Worst Column Ever?
It was inevitable, I guess, that the departure of George W. Bush from the White House would stimulate at least a few would-be revisionists or sycophants to argue publicly that the man wasn't really the disaster that most of us perceive him to have been. But a British historian named Andrew Roberts took to the pages of the Telegraph to pen a paen to W. that is my personal nominee for Worst Column Ever, worse even than Andrew Klavan's infamous "Dark Knight" column lionizing Bush for his brave willingness to break or ignore laws.
You need to read the whole thing to fully absorb Roberts' breathtaking mendacity on a variety of issues related to Bush's tenure in office. It says a lot that perhaps his least objectionable assertion is the claim that warantless wiretaps by the administration saved many thousands of American lives. The following may contain more howlers than I've ever read in one sentence:
With his characteristic openness and at times almost self-defeating honesty, Mr Bush has been the first to acknowledge his mistakes – for example, tardiness over Hurricane Katrina – but there are some he made not because he was a ranting Right-winger, but because he was too keen to win bipartisan support.
Yeah, that's George W. Bush in a nutshell, all right.
Then there's this masterpiece of economic analysis:
The credit crunch, brought on by the Democrats in Congress insisting upon home ownership for credit-unworthy people, will initially be blamed on Bush, but the perspective of time will show that the problems at Fannie Mae and Freddie Mac started with the deregulation of the Clinton era. Instead Bush's very un-ideological but vast rescue package of $700 billion (£480 billion) might well be seen as lessening the impact of the squeeze, and putting America in position to be the first country out of recession, helped along by his huge tax-cut packages since 2000.

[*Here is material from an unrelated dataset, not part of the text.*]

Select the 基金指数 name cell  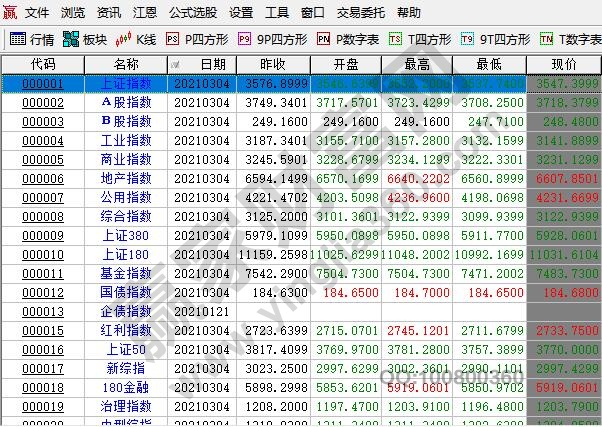click(126, 273)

I particularly like the phrase "credit-unworthy people" as the cause of the financial crisis. Not "people who could struggle to make their mortgage payments," mind you, but "credit-unworthy people," a fascist word-construction if ever I have read one. And it says a lot about Roberts' sycophancy that he praises the Bush-Paulson "rescue package," which most conservatives of the sort who like to sniff about "credit-unworthy people" absolutely loathed. As for the idea that Bush's earlier tax cuts will help make America "the first country out of recession," we are perhaps mercifully left in the dark about Roberts' "reasoning."

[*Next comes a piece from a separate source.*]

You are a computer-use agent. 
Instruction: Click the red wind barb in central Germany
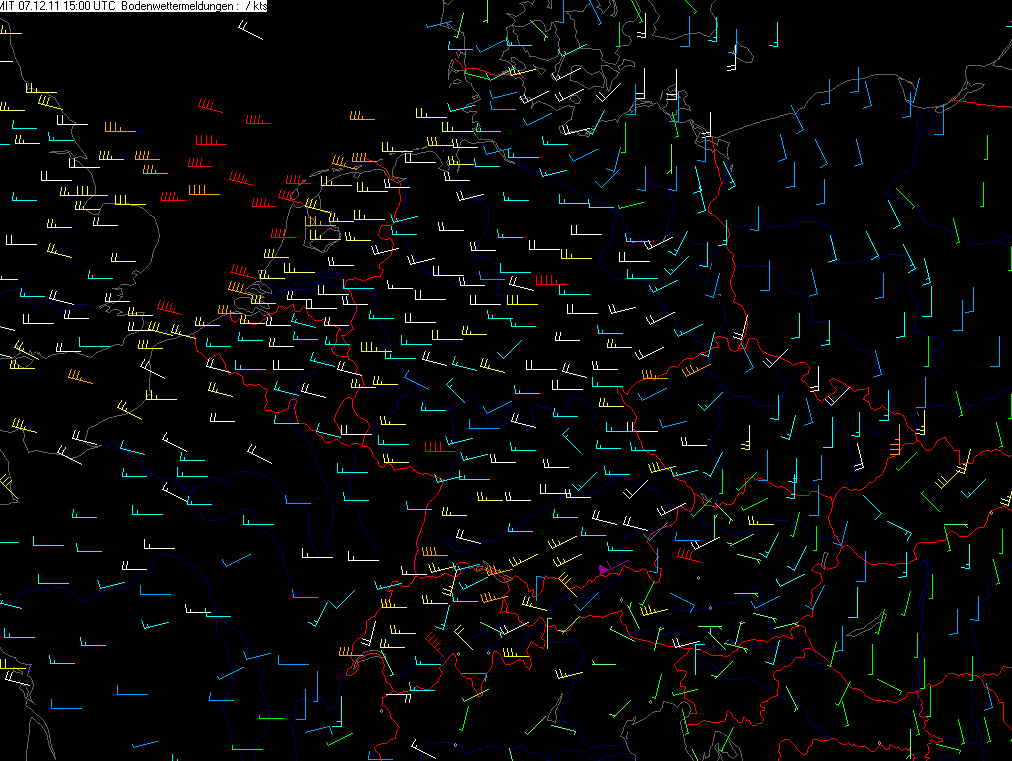[x=549, y=282]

There are plenty of conservatives in the world of gab with whom progressives strongly, even violently, disagree. But they can be roughly divided into those who make the conservative case with logic and some reference to verifiable facts, and those who really don't bother. One of the worst features of the Bush Era is the great encouragement his administration and its support network offered to the latter. For that reason, perhaps George W. Bush has found his most appropriate court minstrel in Andrew Roberts, who did not have to suffer the inconvenience of actually living in the United States over the last eight years. I do know this: as an avid reader of history, I will give the works of Andrew Roberts a very wide berth. Certainly his prediction that "history" will vindicate Bush as a great and misunderestimated man should stimulate some questions about his credibility to write "history" with anything other than crayons.